The weighted \textit{k -shell degree neighborhood} (WKSDN) is a parameter-free hybrid centrality measure that integrates both the degree and \(k\)-shell index of nodes in a network [2]. Unlike the weighted \(k\)-shell degree (Wksd) measure proposed by Namtirtha et al. [3], Maji's formulation estimates the weight of each edge \((i,j)\) as
\[
w_{ij} = (k_s(i) + k_s(j)) + λ (d_i + d_j),
\]
where \(d_i\) and \(k_s(i)\) denote the degree and \(k\)-shell index of node \(i\), respectively. The parameter \(λ\) serves as a normalization factor and is defined as
\[
λ = \frac{\sum_{i=1}^{N} k_s(i)}{\sum_{i=1}^{N} d_i}.
\]
The centrality of node \(i\) is then calculated as the sum of the weights of all its incident edges:
\[
c_{\mathrm{WKSDN}}(i) = \sum_{j \in \mathcal{N}(i)} w_{ij},
\]
where \(\mathcal{N}(i)\) denotes the set of neighbors of node \(i\).

References

[1] Shvydun, S. (2025). Zoo of Centralities: Encyclopedia of Node Metrics in Complex Networks. arXiv: 2511.05122 https://doi.org/10.48550/arXiv.2511.05122
[2] Maji, G. (2020). Influential spreaders identification in complex networks with potential edge weight based k-shell degree neighborhood method. Journal of Computational Science, 39, 101055. doi: 10.1016/j.jocs.2019.101055.

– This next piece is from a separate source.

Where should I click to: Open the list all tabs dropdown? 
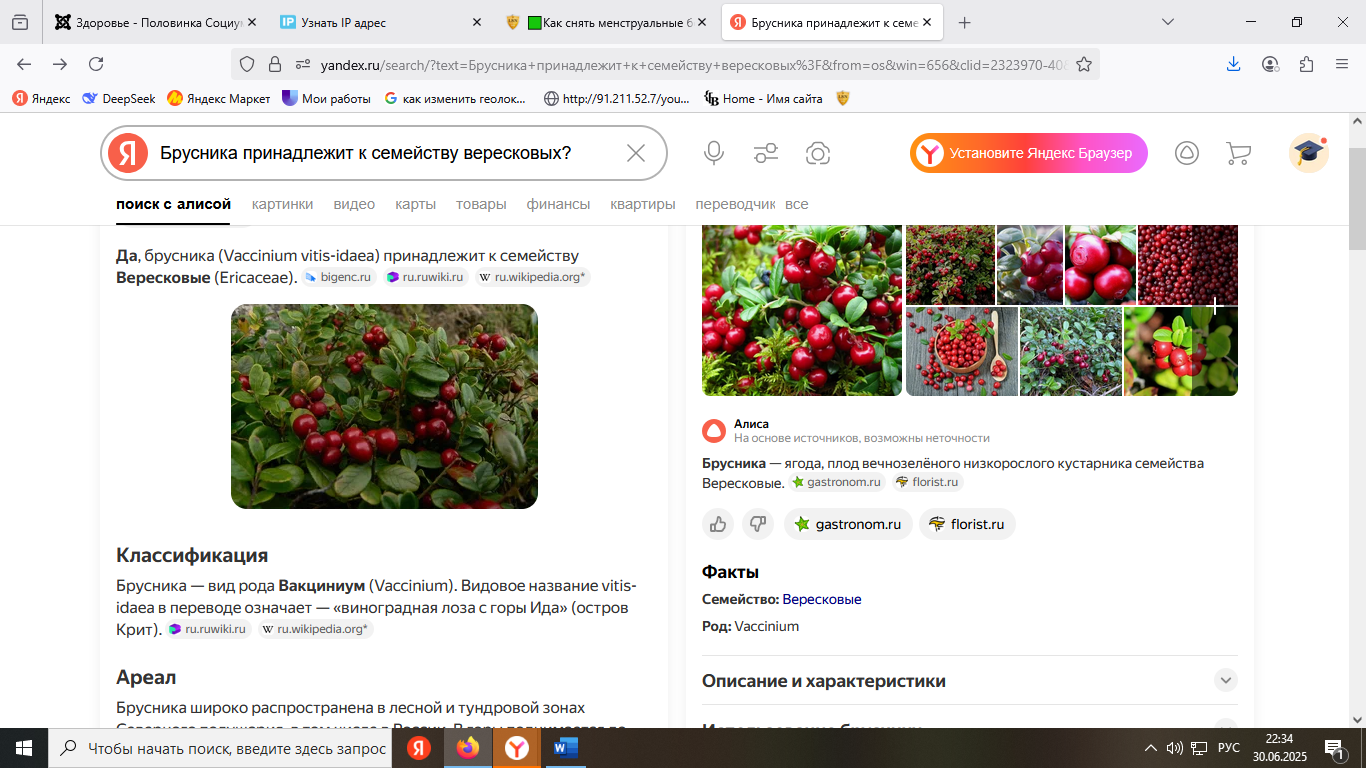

[3] Namtirtha, A., Dutta, A., & Dutta, B. (2020). Weighted kshell degree neighborhood: A new method for identifying the influential spreaders from a variety of complex network connectivity structures. Expert Systems with Applications, 139, 112859. doi: 10.1016/j.eswa.2019.112859.